Records provided START

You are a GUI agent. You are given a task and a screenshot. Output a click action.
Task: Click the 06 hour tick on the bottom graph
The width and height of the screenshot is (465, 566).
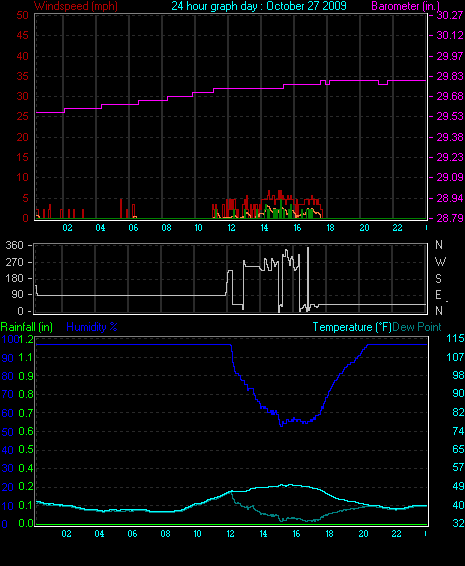(132, 534)
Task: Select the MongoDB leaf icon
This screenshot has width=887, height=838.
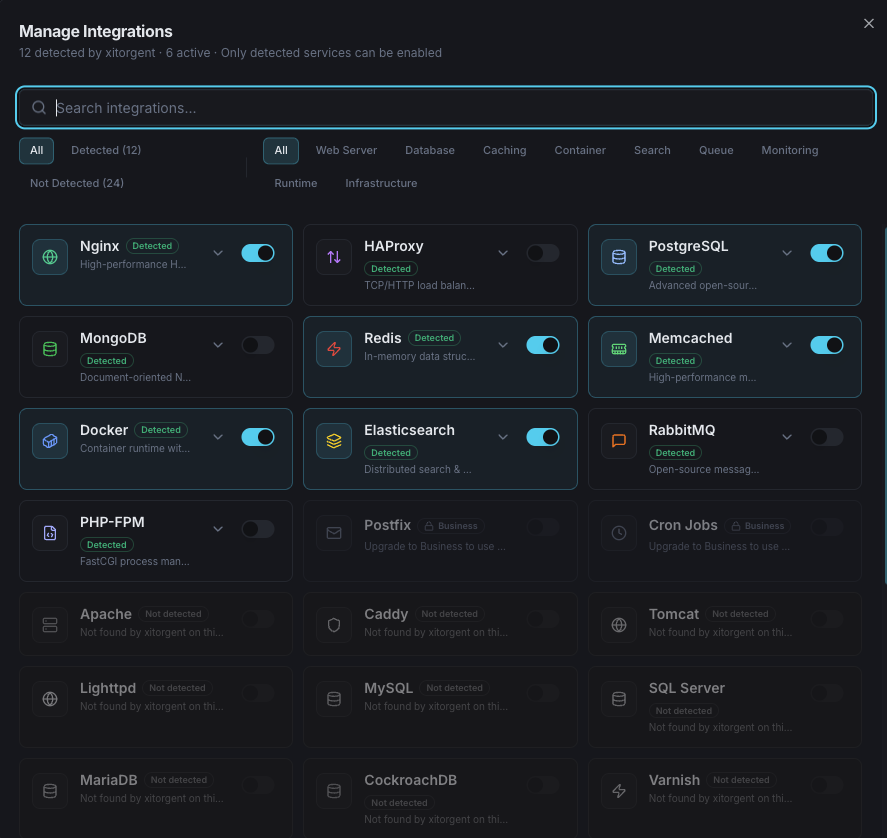Action: click(49, 349)
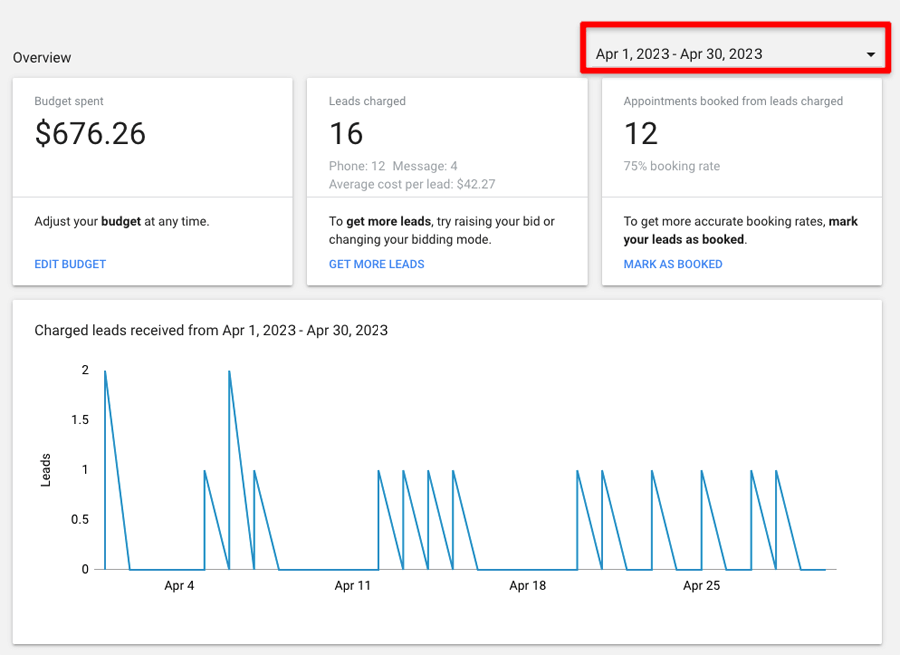
Task: Click the Leads y-axis title
Action: (46, 470)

Records provided END

- Task prompt:
All of the material above should be output exactly, with the pictures left behind.

- Task solution:
You are a GUI agent. You are given a task and a screenshot. Output a click action.
Task: Click the 06 hour tick on the bottom graph
The width and height of the screenshot is (465, 566).
(132, 534)
Task: Select the MongoDB leaf icon
This screenshot has width=887, height=838.
Action: click(49, 349)
Task: Click the Leads y-axis title
Action: (46, 470)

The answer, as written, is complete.